(Dataset excerpts)
* * * * * * *

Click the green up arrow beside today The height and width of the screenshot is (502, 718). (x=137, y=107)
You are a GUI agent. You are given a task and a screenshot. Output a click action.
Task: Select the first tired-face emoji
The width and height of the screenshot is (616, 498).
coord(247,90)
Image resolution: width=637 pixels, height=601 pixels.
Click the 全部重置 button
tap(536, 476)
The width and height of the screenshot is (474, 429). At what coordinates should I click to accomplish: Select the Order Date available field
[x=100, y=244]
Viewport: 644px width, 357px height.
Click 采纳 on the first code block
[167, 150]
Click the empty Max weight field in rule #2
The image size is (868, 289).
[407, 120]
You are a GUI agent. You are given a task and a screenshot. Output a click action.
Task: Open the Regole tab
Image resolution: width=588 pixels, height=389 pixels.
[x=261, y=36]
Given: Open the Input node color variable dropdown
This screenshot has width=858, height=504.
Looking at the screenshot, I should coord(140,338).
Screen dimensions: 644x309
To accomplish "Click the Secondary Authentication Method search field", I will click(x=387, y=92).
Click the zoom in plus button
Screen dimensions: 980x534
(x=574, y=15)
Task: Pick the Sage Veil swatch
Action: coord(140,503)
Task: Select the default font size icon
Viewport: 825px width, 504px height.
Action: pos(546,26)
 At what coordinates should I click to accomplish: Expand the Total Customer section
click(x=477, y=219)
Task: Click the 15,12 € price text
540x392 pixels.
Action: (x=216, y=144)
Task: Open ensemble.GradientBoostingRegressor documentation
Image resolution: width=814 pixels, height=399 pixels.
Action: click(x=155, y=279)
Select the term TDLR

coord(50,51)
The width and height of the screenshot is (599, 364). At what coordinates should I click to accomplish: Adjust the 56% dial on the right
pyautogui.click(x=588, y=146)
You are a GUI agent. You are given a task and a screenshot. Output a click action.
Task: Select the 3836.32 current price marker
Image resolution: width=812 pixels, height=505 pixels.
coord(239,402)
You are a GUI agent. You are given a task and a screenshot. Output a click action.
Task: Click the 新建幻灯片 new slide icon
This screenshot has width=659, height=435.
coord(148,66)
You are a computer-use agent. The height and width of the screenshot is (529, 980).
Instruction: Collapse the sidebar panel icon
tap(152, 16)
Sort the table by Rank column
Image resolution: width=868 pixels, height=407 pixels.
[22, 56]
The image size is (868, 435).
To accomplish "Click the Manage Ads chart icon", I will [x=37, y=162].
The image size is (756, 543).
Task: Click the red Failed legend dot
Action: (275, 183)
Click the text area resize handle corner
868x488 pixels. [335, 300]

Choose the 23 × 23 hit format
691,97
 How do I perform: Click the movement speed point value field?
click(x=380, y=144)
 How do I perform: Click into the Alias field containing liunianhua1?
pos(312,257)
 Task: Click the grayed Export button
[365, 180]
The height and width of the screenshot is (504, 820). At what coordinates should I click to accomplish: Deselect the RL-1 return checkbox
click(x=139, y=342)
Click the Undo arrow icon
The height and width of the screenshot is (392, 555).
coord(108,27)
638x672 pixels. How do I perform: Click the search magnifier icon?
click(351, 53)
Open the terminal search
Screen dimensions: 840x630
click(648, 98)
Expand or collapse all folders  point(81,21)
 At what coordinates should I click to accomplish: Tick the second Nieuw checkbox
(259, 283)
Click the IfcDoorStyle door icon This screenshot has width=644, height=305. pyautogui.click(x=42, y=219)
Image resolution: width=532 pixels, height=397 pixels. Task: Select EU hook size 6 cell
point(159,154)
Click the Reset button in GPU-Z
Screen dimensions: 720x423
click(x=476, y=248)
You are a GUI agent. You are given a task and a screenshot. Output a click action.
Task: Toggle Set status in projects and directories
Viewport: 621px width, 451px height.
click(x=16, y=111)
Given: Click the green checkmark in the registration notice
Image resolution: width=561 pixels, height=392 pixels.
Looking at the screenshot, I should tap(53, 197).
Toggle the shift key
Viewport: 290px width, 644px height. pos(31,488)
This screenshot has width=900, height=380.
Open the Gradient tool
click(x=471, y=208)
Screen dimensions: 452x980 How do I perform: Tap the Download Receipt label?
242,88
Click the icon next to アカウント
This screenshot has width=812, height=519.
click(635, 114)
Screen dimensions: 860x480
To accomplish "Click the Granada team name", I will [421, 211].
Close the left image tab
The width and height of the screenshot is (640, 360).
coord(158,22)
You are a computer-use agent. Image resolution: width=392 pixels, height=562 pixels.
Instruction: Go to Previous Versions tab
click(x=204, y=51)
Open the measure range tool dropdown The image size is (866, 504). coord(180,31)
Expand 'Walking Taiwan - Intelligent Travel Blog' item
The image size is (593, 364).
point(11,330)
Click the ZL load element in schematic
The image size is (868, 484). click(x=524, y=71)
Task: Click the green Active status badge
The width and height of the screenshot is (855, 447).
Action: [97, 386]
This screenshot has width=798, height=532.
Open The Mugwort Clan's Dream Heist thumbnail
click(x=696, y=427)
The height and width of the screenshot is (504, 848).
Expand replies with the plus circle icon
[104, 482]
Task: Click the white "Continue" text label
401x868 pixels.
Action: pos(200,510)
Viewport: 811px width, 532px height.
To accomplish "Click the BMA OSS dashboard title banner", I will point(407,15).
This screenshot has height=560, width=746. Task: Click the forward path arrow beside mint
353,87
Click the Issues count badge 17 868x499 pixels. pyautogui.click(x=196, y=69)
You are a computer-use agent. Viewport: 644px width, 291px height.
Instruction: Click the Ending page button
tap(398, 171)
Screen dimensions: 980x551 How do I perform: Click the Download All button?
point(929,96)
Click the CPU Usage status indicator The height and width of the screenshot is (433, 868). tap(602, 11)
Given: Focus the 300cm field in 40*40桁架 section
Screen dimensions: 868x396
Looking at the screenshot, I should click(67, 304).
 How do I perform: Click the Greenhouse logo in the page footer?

* * * * * * *

• Task description: In your response, reproduce the records exactly, every one.

• Output of the exercise:
Click the green up arrow beside today The height and width of the screenshot is (502, 718). (x=137, y=107)
You are a GUI agent. You are given a task and a screenshot. Output a click action.
Task: Select the first tired-face emoji
The width and height of the screenshot is (616, 498).
coord(247,90)
Image resolution: width=637 pixels, height=601 pixels.
Click the 全部重置 button
tap(536, 476)
The width and height of the screenshot is (474, 429). At what coordinates should I click to accomplish: Select the Order Date available field
[x=100, y=244]
Viewport: 644px width, 357px height.
Click 采纳 on the first code block
[167, 150]
Click the empty Max weight field in rule #2
The image size is (868, 289).
[407, 120]
You are a GUI agent. You are given a task and a screenshot. Output a click action.
Task: Open the Regole tab
Image resolution: width=588 pixels, height=389 pixels.
[x=261, y=36]
Given: Open the Input node color variable dropdown
This screenshot has width=858, height=504.
Looking at the screenshot, I should coord(140,338).
Screen dimensions: 644x309
To accomplish "Click the Secondary Authentication Method search field", I will click(x=387, y=92).
Click the zoom in plus button
Screen dimensions: 980x534
(x=574, y=15)
Task: Pick the Sage Veil swatch
Action: coord(140,503)
Task: Select the default font size icon
Viewport: 825px width, 504px height.
Action: pos(546,26)
 At what coordinates should I click to accomplish: Expand the Total Customer section
click(x=477, y=219)
Task: Click the 15,12 € price text
540x392 pixels.
Action: (x=216, y=144)
Task: Open ensemble.GradientBoostingRegressor documentation
Image resolution: width=814 pixels, height=399 pixels.
Action: click(x=155, y=279)
Select the term TDLR

coord(50,51)
The width and height of the screenshot is (599, 364). At what coordinates should I click to accomplish: Adjust the 56% dial on the right
pyautogui.click(x=588, y=146)
You are a GUI agent. You are given a task and a screenshot. Output a click action.
Task: Select the 3836.32 current price marker
Image resolution: width=812 pixels, height=505 pixels.
coord(239,402)
You are a GUI agent. You are given a task and a screenshot. Output a click action.
Task: Click the 新建幻灯片 new slide icon
This screenshot has width=659, height=435.
coord(148,66)
You are a computer-use agent. The height and width of the screenshot is (529, 980).
Instruction: Collapse the sidebar panel icon
tap(152, 16)
Sort the table by Rank column
Image resolution: width=868 pixels, height=407 pixels.
[22, 56]
The image size is (868, 435).
To accomplish "Click the Manage Ads chart icon", I will [x=37, y=162].
The image size is (756, 543).
Task: Click the red Failed legend dot
Action: (275, 183)
Click the text area resize handle corner
868x488 pixels. [335, 300]

Choose the 23 × 23 hit format
691,97
 How do I perform: Click the movement speed point value field?
click(x=380, y=144)
 How do I perform: Click into the Alias field containing liunianhua1?
pos(312,257)
 Task: Click the grayed Export button
[365, 180]
The height and width of the screenshot is (504, 820). At what coordinates should I click to accomplish: Deselect the RL-1 return checkbox
click(x=139, y=342)
Click the Undo arrow icon
The height and width of the screenshot is (392, 555).
coord(108,27)
638x672 pixels. How do I perform: Click the search magnifier icon?
click(351, 53)
Open the terminal search
Screen dimensions: 840x630
click(648, 98)
Expand or collapse all folders  point(81,21)
 At what coordinates should I click to accomplish: Tick the second Nieuw checkbox
(259, 283)
Click the IfcDoorStyle door icon This screenshot has width=644, height=305. pyautogui.click(x=42, y=219)
Image resolution: width=532 pixels, height=397 pixels. Task: Select EU hook size 6 cell
point(159,154)
Click the Reset button in GPU-Z
Screen dimensions: 720x423
click(x=476, y=248)
You are a GUI agent. You are given a task and a screenshot. Output a click action.
Task: Toggle Set status in projects and directories
Viewport: 621px width, 451px height.
click(x=16, y=111)
Given: Click the green checkmark in the registration notice
Image resolution: width=561 pixels, height=392 pixels.
Looking at the screenshot, I should tap(53, 197).
Toggle the shift key
Viewport: 290px width, 644px height. pos(31,488)
This screenshot has width=900, height=380.
Open the Gradient tool
click(x=471, y=208)
Screen dimensions: 452x980 How do I perform: Tap the Download Receipt label?
242,88
Click the icon next to アカウント
This screenshot has width=812, height=519.
click(635, 114)
Screen dimensions: 860x480
To accomplish "Click the Granada team name", I will [421, 211].
Close the left image tab
The width and height of the screenshot is (640, 360).
coord(158,22)
You are a computer-use agent. Image resolution: width=392 pixels, height=562 pixels.
Instruction: Go to Previous Versions tab
click(x=204, y=51)
Open the measure range tool dropdown The image size is (866, 504). coord(180,31)
Expand 'Walking Taiwan - Intelligent Travel Blog' item
The image size is (593, 364).
point(11,330)
Click the ZL load element in schematic
The image size is (868, 484). click(x=524, y=71)
Task: Click the green Active status badge
The width and height of the screenshot is (855, 447).
Action: [97, 386]
This screenshot has width=798, height=532.
Open The Mugwort Clan's Dream Heist thumbnail
click(x=696, y=427)
The height and width of the screenshot is (504, 848).
Expand replies with the plus circle icon
[104, 482]
Task: Click the white "Continue" text label
401x868 pixels.
Action: pos(200,510)
Viewport: 811px width, 532px height.
To accomplish "Click the BMA OSS dashboard title banner", I will point(407,15).
This screenshot has height=560, width=746. Task: Click the forward path arrow beside mint
353,87
Click the Issues count badge 17 868x499 pixels. pyautogui.click(x=196, y=69)
You are a computer-use agent. Viewport: 644px width, 291px height.
Instruction: Click the Ending page button
tap(398, 171)
Screen dimensions: 980x551 How do I perform: Click the Download All button?
point(929,96)
Click the CPU Usage status indicator The height and width of the screenshot is (433, 868). tap(602, 11)
Given: Focus the 300cm field in 40*40桁架 section
Screen dimensions: 868x396
Looking at the screenshot, I should click(67, 304).
 How do I perform: Click the Greenhouse logo in the page footer?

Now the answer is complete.